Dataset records
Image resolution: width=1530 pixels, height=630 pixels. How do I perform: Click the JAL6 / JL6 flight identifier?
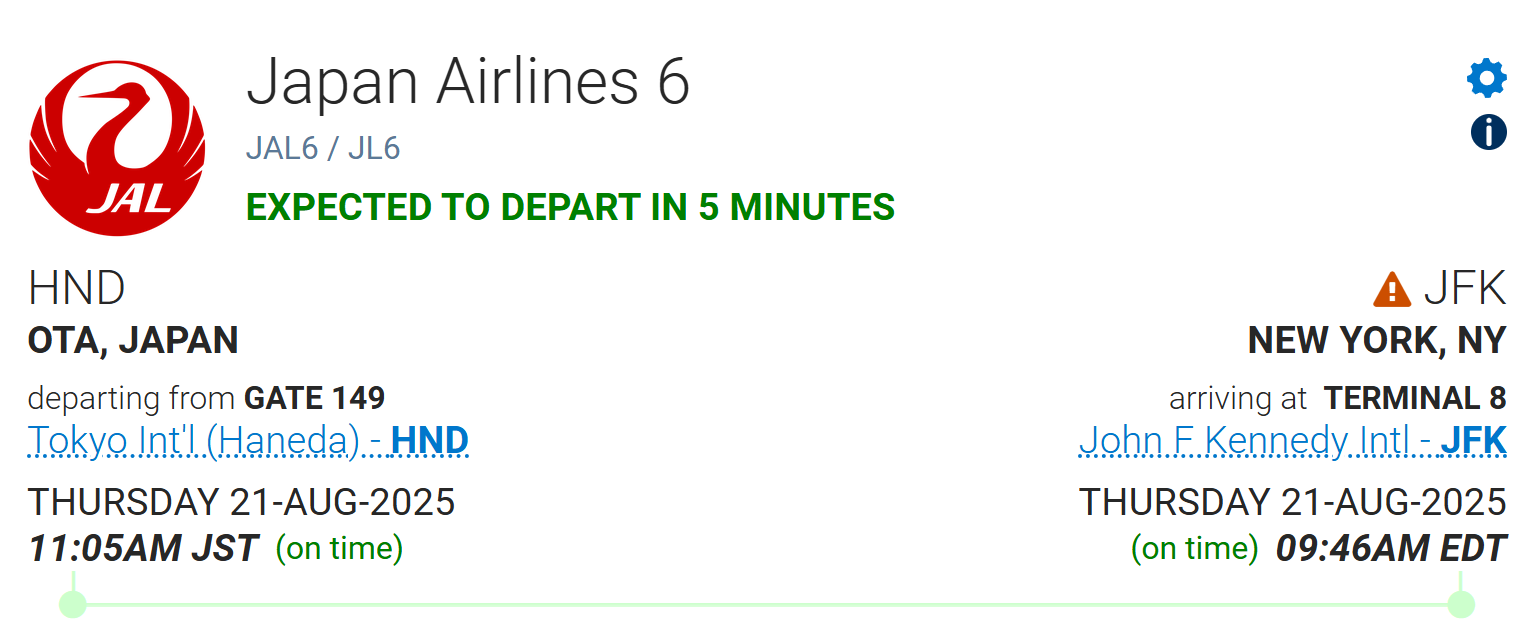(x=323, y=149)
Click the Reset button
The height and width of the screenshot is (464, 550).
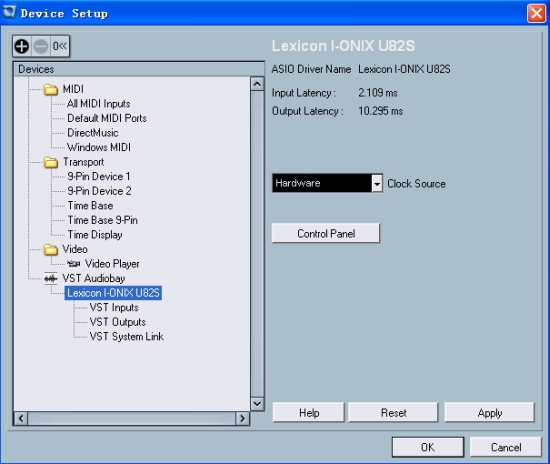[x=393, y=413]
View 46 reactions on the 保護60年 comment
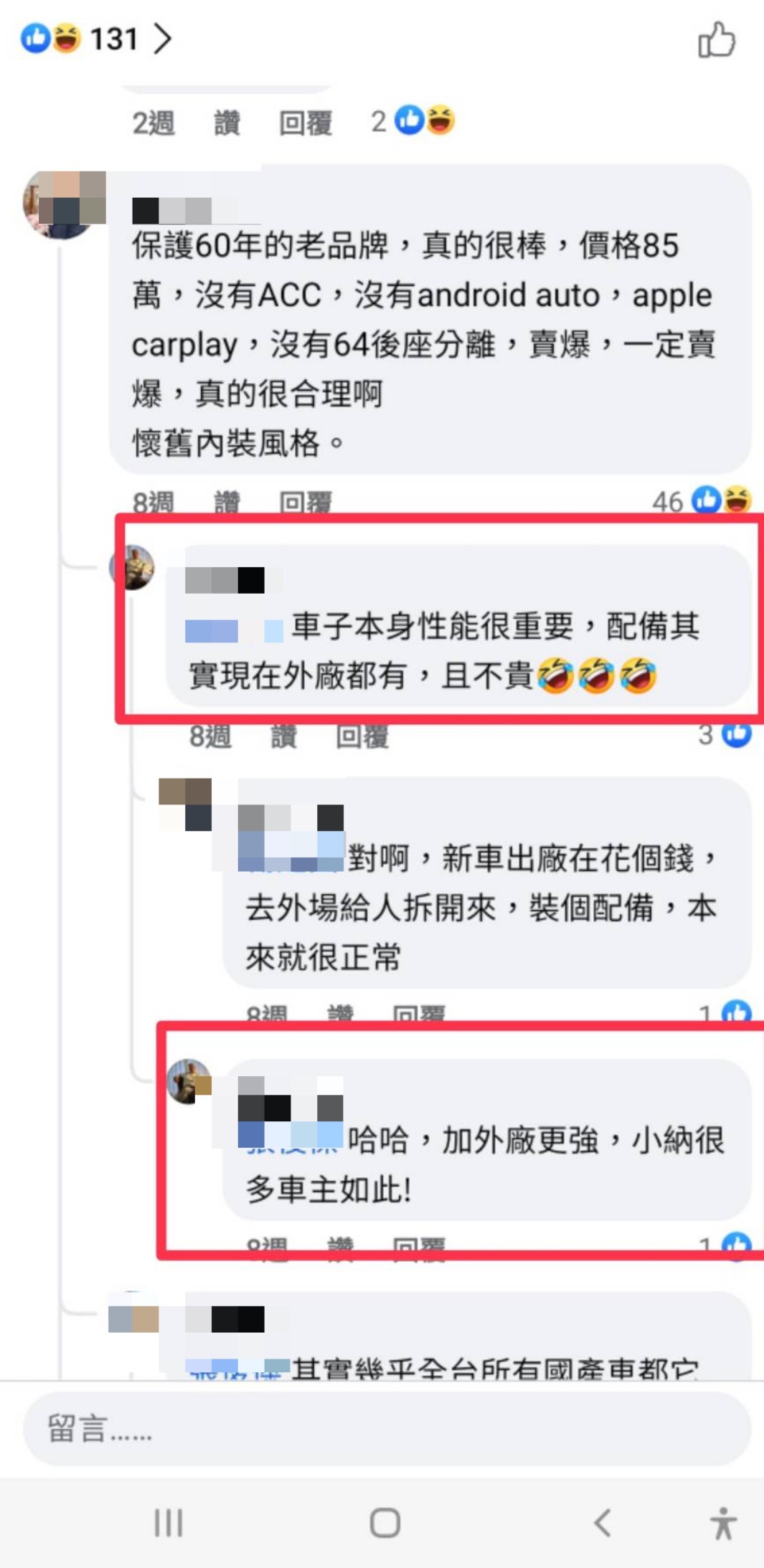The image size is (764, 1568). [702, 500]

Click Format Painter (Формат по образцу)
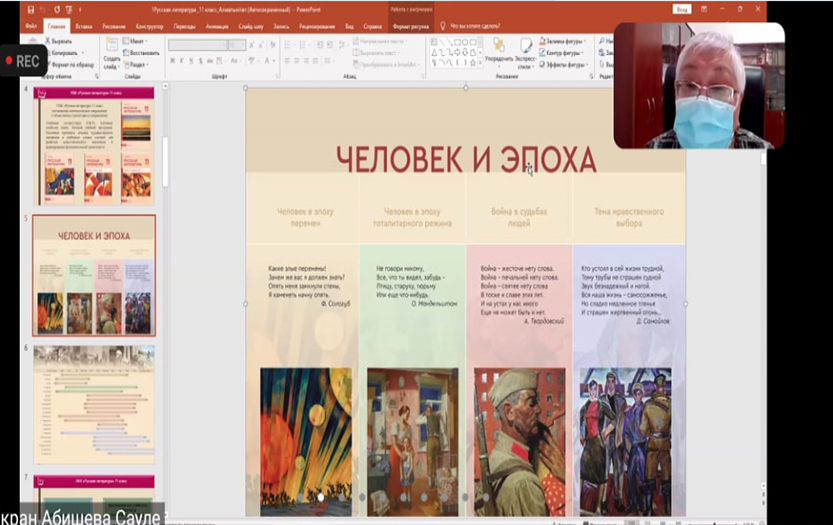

• **Problem to solve**: Turn the rows above into a numbered list, leaving out blank lines and the pictures.

• **Full solution**:
1. Image resolution: width=1530 pixels, height=630 pixels. How do I perform: Click the JAL6 / JL6 flight identifier?
2. (x=323, y=149)
3. Click the Reset button
4. The height and width of the screenshot is (464, 550).
5. [x=393, y=413]
6. View 46 reactions on the 保護60年 comment
7. The image size is (764, 1568). [702, 500]
8. Click Format Painter (Формат по образцу)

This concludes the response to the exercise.